ウィザーズ・ブレイン〈8〉落日の都〈上〉 (電撃文庫)
ウィザーズ・ブレイン〈8〉落日の都〈上〉 (電撃文庫)


「かわいい男の子とかわいい女の子が出てきて、物理の力で戦う未来のファンタジー」(著者インタビューより)な本シリーズ開始もから9年、通算で14冊目。まさかここまで来て、1巻の神戸崩壊がつながってくるとは……
予め張られていた伏線を回収したと言うより、物語を進めていく上で「原点」たる1巻の出来事を向き合う必要が出てきたとでも言いましょうか。
例えるならTVでよくある「危機一髪映像100連発」なんかで「この映像のあと、彼は無事に救出された」なんてうやむやに良い話にしてしまうような1巻ラストも、「ウィザーズ・ブレイン」世界がおかれた過酷な現実から考えれば単なる読者への欺瞞のようなもの。
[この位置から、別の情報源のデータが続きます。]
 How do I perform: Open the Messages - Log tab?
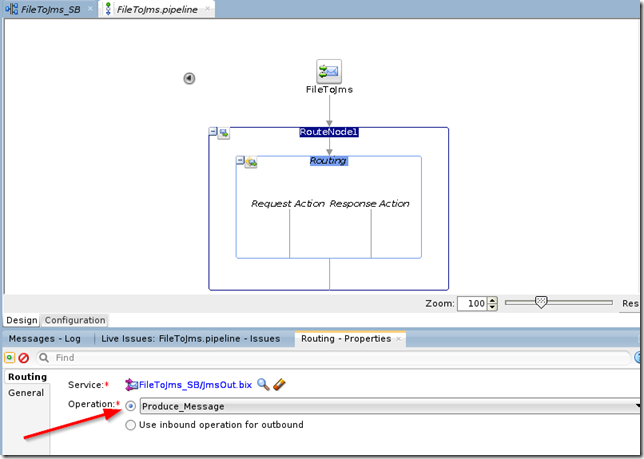[x=45, y=339]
中盤以降での展開を思えば、こうなるのは必然だったのかもしれません。


開始当初は能力バトルものとしての色彩がかなり強かった本シリーズですが、中盤以降の政治劇へのシフトにともない今回は"魔法士"どうし、すなわち主要登場人物のどうしのまともな戦闘シーンはほとんど無し。「自分の周りだけ物理定数を改変して(人間が)光速の90%で移動」「近接空間内の全物質の座標・運動量を計算して短期未来予測」「身体を構成する全原子の量子力学的存在確率をゼロにして壁抜け&あらゆる攻撃を回避」等々の物理学ベースの無茶な能力を駆使し独特の文体で描写される本作の戦闘シーンはそれだけで大きな魅力なので、それが見られないのは少々残念でした。
こちらも、主要登場人物が作品世界の各勢力に取り込まれ/協力し自分だけで動ける立場では無くなっているためなのである意味では必然。不条理な世界の理と個人で向き合わねばならなかったシリーズ初期の彼ら、すなわち孤立無援で戦わなければならなかった彼らはもう居ないのです。


しかし、 状況や人物の立場のがいくら変わろうとも扱うテーマ、すなわち「誰かを救い、同時に誰かを犠牲にすること」という単純な部分は ずっとぶれていないのですよね。この記事を書くついでに改めて?・V巻を読み返してつくづくそう感じました。
それもこれも、?巻の後書きの「作者の中ではこれは巨大な物語の?エピソードとして位置づけられています」という言葉が表すように最初からシリーズ全体の構成が決まっているからなのかもしれません。


ちなみに、あの元神戸市民の女の子が本当に1巻で登場しているのか判らなくなり、本棚から引っ張り出して調べていたら該当のシーンの最初に下のような地の文が入っていて思わず息を呑む俺が。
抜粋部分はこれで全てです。